SHORT TASK 1: Reproduce the stretch of the review of Demetrio de la Cruz's show from "By Alice G." through "and flawless anatomy.".
SHORT TASK 2:
Answer from the review of Demetrio de la Cruz's show:
(a) At which gallery is the new show held?
(b) From what idiom does the artist draw?
(c) What remains the backbone of his art?
SHORT TASK 3: Resume the review of Demetrio de la Cruz's show after its last sentence.

PASSAGE SHOWN:
***

By Alice G. Guillermo
Demetrio de la Cruz ‘s new show at the Boston Gallery from May 19th once more dazzles the art scene with highly original works done in a multiplicity of media. The uncommon appeal of his art comes from the fact that he draws from the advertising idiom which he seamlessly integrates to create hybrid productions of painting and three-D. His present direction evolves towards a more enhanced use of multimedia and more startling three-d effects in combination with the basic painting ground which remains the backbone of his art with its unerring line and flawless anatomy.

***

SUPPLIED MATERIAL:
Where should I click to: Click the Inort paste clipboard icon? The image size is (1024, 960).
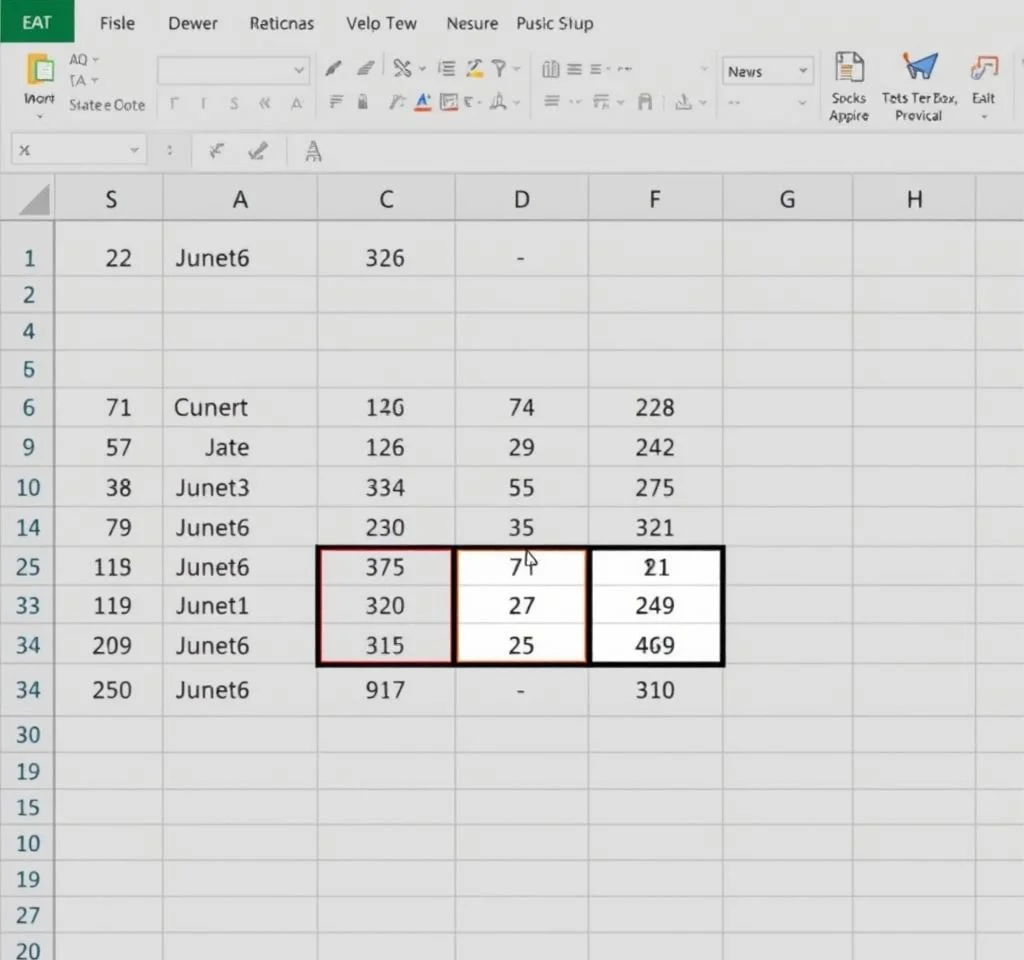tap(40, 72)
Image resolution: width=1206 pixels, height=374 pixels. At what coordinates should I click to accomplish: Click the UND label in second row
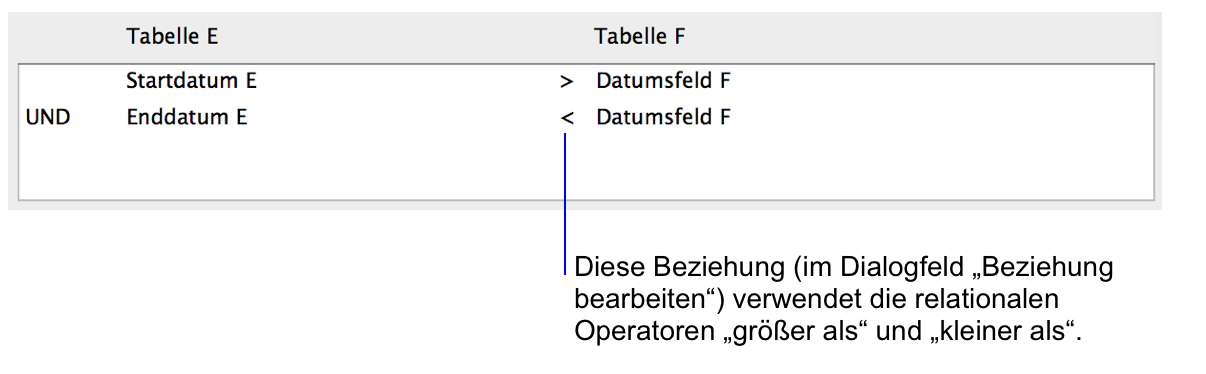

***

TASK RESULT 1:
By Alice G. Guillermo
Demetrio de la Cruz ‘s new show at the Boston Gallery from May 19th once more dazzles the art scene with highly original works done in a multiplicity of media. The uncommon appeal of his art comes from the fact that he draws from the advertising idiom which he seamlessly integrates to create hybrid productions of painting and three-D. His present direction evolves towards a more enhanced use of multimedia and more startling three-d effects in combination with the basic painting ground which remains the backbone of his art with its unerring line and flawless anatomy.

TASK RESULT 2:
(a) The Boston Gallery
(b) The advertising idiom
(c) The basic painting ground

TASK RESULT 3:
Aside from the glowing images in oil on canvas, the strong appeal of his art also lies in his engagement with contemporary themes. For instance, the artist is quite aware that for some years now, the world of fashion has exploited a new wrinkle in woman’s vanity. This involves the use, indeed, the exploitation of the animal world for the expensive caprices of the female elite. This message is strikingly brought out in the artist’s latest work: “Lolong” and “Loleng” of recent fame have come to a grim end as the cut-out shiny uppers of a fashionable pair of men’s shoes. Though much effort seems to have been expended in the preservation of the Guinness-Book-of-Records original crocs for their prodigious size, still one can only guess at the large numbers of crocodiles that meet their bitter end in the many crocodile farms solely devoted to their conversion to luxury products that cater to consummate vanity. For instance, another unfortunate member of the species has become transformed into a lady’s bag in “Orange Croc” with the animal’s texture finely simulated by the artist’ s skilled hand.
A python, a species near extinction, also finds its way as the leather strap of a pricey man’s watch, its intricate mechanism in full view in “Watch Out” in a box that ironically bears the advertising image of an hour glass with a python gasping in its upper section as the fine sands trickle down. As to its message, it seems that the owner of such a timepiece is prodded to take a perverse pleasure in the capture and demise of such a rare, exotic creature that is sacrificed to announce his elite status.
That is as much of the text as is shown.